第三条には、生涯学習の名称をもった条項が置かれた。
\begin{quote}
(生涯学習の理念)
第三条 国民一人一人が、自己の人格を磨き、豊かな人生を送ることができるよう、その生涯にわたって、あらゆる機会に、あらゆる場所において学習することができ、その成果を適切に生かすことのできる社会の実現が図られなければならない。
\end{quote}
生涯学習の理念は、国際的には、1960年代にユネスコが提唱し、その中心が、life-long education を唱えたポール・ラングランであるといわれている。しかし、実際の教育実践としては、戦前から、デンマークから発生した民衆大学の運動が、各国で形を替えて広がり、日本においても「大学拡張運動」などが行なわれていたし、大人に対する教育を与える必要性は認識されていた。しかし、それを現代社会のあり方、技術革新の時代においては、社会の変化が激しく、それに対応していくために、積極的に生涯学ぶことができる体制を整えていく必要があることを主張したという点で、生涯学習の転機を、ポール・ラングランが示したことは重要である。
学校教育は、国家が設置している制度だから、教育の機会は他の制度よりも保障されているが、社会教育や生涯学習の分野では、自発的な学習となるので、機会均等の保障がより、重要な意味をもつ。教育基本法は次のように「教育の機会均等」「社会教育」について規定している。
\begin{quote}
(教育の機会均等)
第四条 すべて国民は、ひとしく、その能力に応じた教育を受ける機会を与えられなければならず、人種、信条、性別、社会的身分、経済的地位又は門地によって、教育上差別されない。
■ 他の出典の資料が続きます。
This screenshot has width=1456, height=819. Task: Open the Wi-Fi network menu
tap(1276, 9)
2 国及び地方公共団体は、障害のある者が、その障害の状態に応じ、十分な教育を受けられるよう、教育上必要な支援を講じなければならない。
3 国及び地方公共団体は、能力があるにもかかわらず、経済的理由によって修学が困難な者に対して、奨学の措置を講じなければならない。
(社会教育)
第十二条 個人の要望や社会の要請にこたえ、社会において行われる教育は、国及び地方公共団体によって奨励されなければならない。
2 国及び地方公共団体は、図書館、博物館、公民館その他の社会教育施設の設置、学校の施設の利用、学習の機会及び情報の提供その他の適当な方法によって社会教育の振興に努めなければならない。
\end{quote}
これは教育全体の規定であるから、当然生涯学習の規模で、機会均等のための支援を講じることを国に義務つけている規定である。
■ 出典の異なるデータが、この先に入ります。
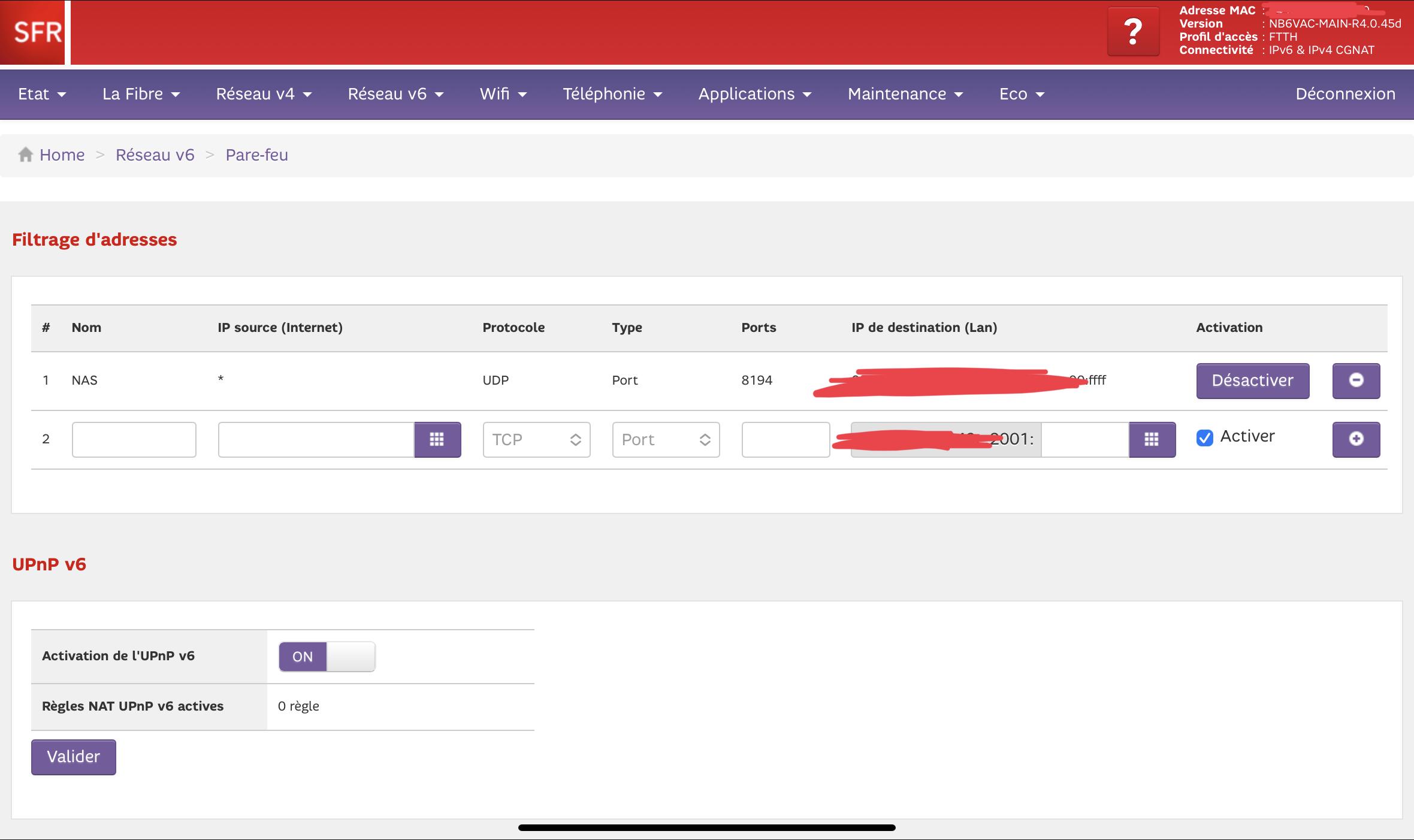Open the help question mark icon
This screenshot has width=1414, height=840.
(1132, 32)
では、学校教育を受けている者が、また、社会にでている者が、学習をしたいというとき、どのような形態で行なっているだろうか。
{越谷での具体的施策}
我々の市である越谷では、生涯学習についてどのような施策を講じているのだろうか。越谷市では、その一覧を示す図を公表している。
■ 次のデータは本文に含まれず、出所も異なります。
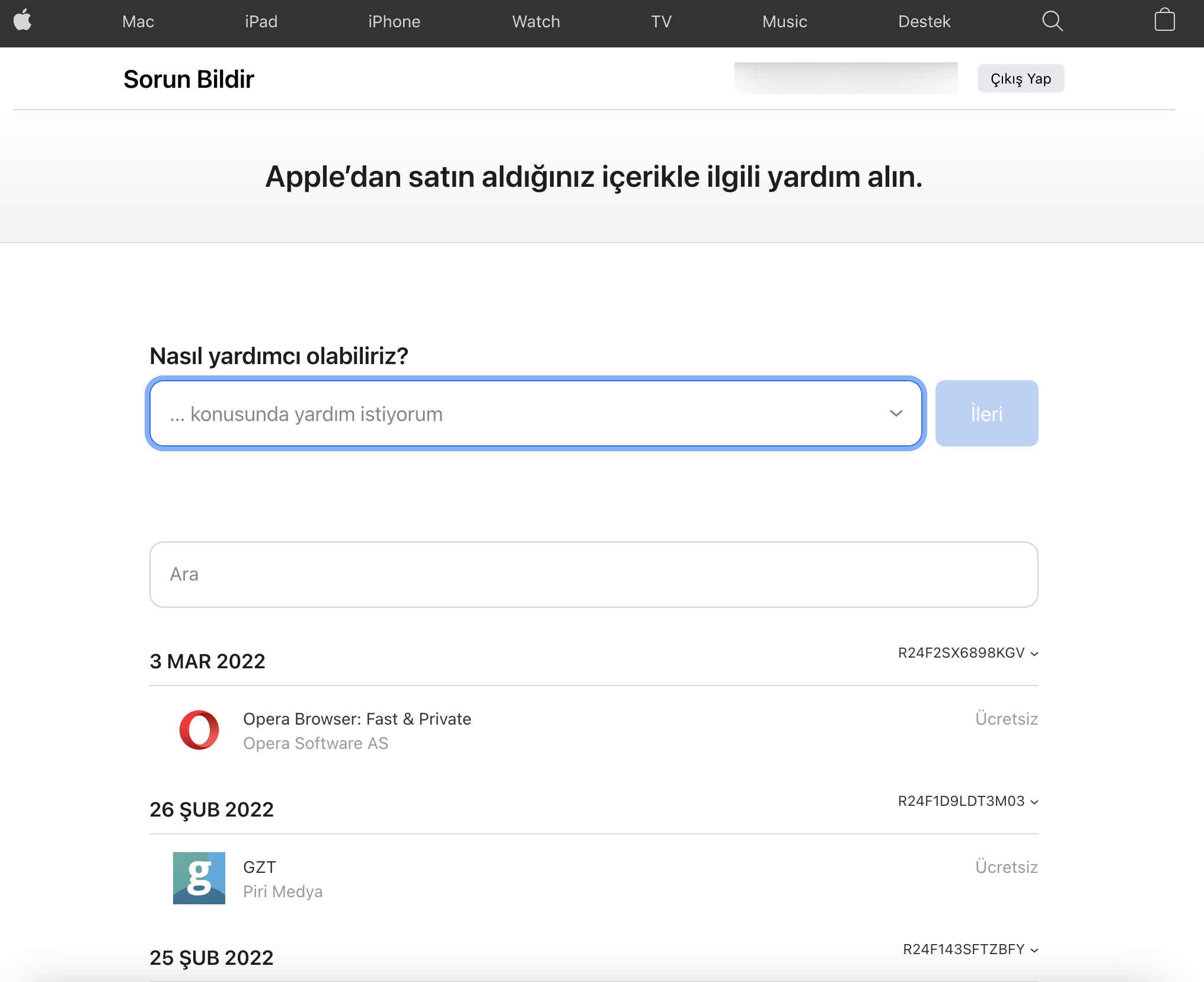Open the shopping bag icon
The width and height of the screenshot is (1204, 982).
point(1164,21)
「いつでも どこでも だれでもが 自分らしく いきいき」という全般的スローガンの下に、6つの基本理念がある。
1 多様な市民ニーズに対応した生涯にわたる学習の推進
2 「生きる力」をはぐくむ学校教育教育の推進
3 人や自然を思いやる心豊かな人づくりの推進
4 人権を尊重する教育の推進
5 市民の健康増進と生涯スポーツの推進
6 芸術文化活動の推進と伝統文化の継承
そして、「生涯スポーツ・レクリエーション」「図書館」「生涯学習」という3つの領域が設定され、それぞれにライフステージ別の施策がある。主なものをピックアップしておこう。
生涯スポーツの青少年・乳幼児で、「親子ふれあい体操教室」「なわとび大会」「越谷ファミリーウォーク」各種大会、高齢者・成人では、「健康体操教室」「アクアビクス教室」各種大会があり、スポーツ施設として、市民休場やプール、体育館などがある。
生涯学習では、乳幼児・青少年として、「子育て広場」「子ども名作映画会」「食育セミナー」、成人・高齢者として、「市民大学」「IT講習会」「レクリエーション指導者養成講習会」、全般として、リーダーのデータバンクなどを公表している。主な施設として、市民センター、公民館、コミュニティセンター、青少年自然の家などがあり、更に3つの図書館がある。
こうしたことが市民のために開かれ、少額学習を促進するための政策が行なわれている。